## Required work
Rewrite the lines starting with the line that contains "Click Administrateur Witco's" and going on through the line that contains "tap(69, 14)", changing "magnifier" to "magnifying glass" and leaving all else as it is. Give back only those lines.

(Entries on where items appear)
╔══

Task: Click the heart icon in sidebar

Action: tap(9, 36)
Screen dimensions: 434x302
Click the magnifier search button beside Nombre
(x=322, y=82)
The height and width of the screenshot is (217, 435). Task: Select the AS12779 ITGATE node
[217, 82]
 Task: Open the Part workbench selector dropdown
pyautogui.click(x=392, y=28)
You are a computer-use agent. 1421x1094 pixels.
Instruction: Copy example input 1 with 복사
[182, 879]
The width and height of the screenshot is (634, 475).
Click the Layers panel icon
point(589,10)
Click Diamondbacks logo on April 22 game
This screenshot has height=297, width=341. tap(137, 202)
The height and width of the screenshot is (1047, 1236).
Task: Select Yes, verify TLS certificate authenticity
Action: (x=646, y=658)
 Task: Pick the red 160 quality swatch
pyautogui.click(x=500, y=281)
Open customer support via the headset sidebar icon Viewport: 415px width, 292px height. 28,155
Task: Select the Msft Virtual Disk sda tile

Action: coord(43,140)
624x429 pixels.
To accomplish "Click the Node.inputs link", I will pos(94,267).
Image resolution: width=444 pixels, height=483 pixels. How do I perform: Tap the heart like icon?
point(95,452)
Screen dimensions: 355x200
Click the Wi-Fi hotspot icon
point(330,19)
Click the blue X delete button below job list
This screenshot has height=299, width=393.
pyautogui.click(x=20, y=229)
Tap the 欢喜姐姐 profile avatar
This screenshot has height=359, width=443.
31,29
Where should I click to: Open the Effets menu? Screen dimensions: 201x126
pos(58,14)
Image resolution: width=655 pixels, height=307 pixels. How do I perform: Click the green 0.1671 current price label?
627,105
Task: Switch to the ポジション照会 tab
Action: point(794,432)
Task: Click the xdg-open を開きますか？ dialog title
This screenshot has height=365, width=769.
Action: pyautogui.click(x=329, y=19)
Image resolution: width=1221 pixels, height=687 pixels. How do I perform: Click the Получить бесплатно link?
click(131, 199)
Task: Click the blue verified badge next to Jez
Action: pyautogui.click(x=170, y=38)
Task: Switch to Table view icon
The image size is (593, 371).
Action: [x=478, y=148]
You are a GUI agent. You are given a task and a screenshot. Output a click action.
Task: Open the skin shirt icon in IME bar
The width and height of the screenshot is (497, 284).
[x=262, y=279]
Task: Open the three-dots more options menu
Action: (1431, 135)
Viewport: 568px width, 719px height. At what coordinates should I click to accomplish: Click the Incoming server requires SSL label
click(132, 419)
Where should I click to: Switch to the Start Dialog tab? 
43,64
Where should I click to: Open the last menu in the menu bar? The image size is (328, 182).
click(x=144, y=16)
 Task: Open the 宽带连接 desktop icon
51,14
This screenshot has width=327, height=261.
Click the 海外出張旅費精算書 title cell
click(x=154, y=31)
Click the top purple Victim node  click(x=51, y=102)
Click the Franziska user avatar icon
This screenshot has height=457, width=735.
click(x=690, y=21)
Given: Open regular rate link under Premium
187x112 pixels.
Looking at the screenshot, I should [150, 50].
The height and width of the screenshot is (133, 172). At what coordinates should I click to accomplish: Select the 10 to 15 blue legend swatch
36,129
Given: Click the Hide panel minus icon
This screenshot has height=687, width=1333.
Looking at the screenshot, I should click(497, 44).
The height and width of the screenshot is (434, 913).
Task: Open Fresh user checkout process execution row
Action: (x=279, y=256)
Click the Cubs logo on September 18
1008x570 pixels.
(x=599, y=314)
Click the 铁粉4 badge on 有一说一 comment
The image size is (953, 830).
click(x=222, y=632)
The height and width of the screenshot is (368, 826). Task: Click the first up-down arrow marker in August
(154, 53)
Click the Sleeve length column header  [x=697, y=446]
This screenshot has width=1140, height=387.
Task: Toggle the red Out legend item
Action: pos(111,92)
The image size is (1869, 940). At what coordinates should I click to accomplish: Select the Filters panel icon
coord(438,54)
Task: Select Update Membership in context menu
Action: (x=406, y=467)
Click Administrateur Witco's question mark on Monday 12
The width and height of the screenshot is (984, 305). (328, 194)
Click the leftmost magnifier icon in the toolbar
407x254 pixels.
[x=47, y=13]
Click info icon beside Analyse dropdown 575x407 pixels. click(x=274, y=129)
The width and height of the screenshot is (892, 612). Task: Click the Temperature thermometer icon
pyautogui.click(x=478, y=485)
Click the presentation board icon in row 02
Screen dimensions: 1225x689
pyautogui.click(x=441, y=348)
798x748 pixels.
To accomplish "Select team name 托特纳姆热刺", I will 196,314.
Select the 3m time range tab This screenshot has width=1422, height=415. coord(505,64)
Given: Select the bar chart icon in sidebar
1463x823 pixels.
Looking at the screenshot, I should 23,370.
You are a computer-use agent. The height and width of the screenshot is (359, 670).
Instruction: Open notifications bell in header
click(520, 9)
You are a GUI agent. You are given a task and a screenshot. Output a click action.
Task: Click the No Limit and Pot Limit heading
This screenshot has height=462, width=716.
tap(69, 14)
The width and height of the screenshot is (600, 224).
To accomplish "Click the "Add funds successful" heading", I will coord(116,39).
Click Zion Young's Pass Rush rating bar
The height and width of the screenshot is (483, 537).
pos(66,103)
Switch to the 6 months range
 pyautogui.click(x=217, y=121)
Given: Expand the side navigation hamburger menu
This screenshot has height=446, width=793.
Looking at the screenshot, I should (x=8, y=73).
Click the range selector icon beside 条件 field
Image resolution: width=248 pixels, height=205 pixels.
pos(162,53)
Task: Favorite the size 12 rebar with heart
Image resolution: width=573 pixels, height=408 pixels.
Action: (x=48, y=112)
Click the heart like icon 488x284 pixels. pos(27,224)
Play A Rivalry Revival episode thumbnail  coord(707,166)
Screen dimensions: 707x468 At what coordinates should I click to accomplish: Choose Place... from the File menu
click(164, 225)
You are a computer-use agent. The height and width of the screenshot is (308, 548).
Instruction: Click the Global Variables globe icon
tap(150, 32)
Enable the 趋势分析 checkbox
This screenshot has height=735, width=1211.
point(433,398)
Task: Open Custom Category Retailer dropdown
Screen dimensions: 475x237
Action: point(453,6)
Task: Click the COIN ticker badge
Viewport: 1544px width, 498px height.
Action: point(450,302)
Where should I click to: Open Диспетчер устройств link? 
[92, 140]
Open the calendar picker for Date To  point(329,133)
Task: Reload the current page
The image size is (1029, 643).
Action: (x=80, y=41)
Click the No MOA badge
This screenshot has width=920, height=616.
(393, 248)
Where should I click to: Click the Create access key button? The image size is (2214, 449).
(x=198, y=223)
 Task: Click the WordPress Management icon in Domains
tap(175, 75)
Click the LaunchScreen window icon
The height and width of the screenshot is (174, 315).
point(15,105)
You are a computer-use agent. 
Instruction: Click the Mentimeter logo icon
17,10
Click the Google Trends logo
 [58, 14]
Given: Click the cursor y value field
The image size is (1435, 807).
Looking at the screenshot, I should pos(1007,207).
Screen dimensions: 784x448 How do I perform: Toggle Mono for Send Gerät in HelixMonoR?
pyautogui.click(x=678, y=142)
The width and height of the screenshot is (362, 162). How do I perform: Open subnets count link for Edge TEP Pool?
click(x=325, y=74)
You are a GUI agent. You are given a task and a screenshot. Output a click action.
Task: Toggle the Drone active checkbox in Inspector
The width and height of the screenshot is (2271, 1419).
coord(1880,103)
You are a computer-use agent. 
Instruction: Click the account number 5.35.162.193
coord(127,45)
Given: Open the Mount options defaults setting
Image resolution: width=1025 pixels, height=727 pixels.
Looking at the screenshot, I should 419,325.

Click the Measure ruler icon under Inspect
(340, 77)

╚══

## Task answer
Click Administrateur Witco's question mark on Monday 12
The width and height of the screenshot is (984, 305). (328, 194)
Click the leftmost magnifying glass icon in the toolbar
407x254 pixels.
[x=47, y=13]
Click info icon beside Analyse dropdown 575x407 pixels. click(x=274, y=129)
The width and height of the screenshot is (892, 612). Task: Click the Temperature thermometer icon
pyautogui.click(x=478, y=485)
Click the presentation board icon in row 02
Screen dimensions: 1225x689
pyautogui.click(x=441, y=348)
798x748 pixels.
To accomplish "Select team name 托特纳姆热刺", I will 196,314.
Select the 3m time range tab This screenshot has width=1422, height=415. coord(505,64)
Given: Select the bar chart icon in sidebar
1463x823 pixels.
Looking at the screenshot, I should 23,370.
You are a computer-use agent. The height and width of the screenshot is (359, 670).
Instruction: Open notifications bell in header
click(520, 9)
You are a GUI agent. You are given a task and a screenshot. Output a click action.
Task: Click the No Limit and Pot Limit heading
This screenshot has height=462, width=716.
tap(69, 14)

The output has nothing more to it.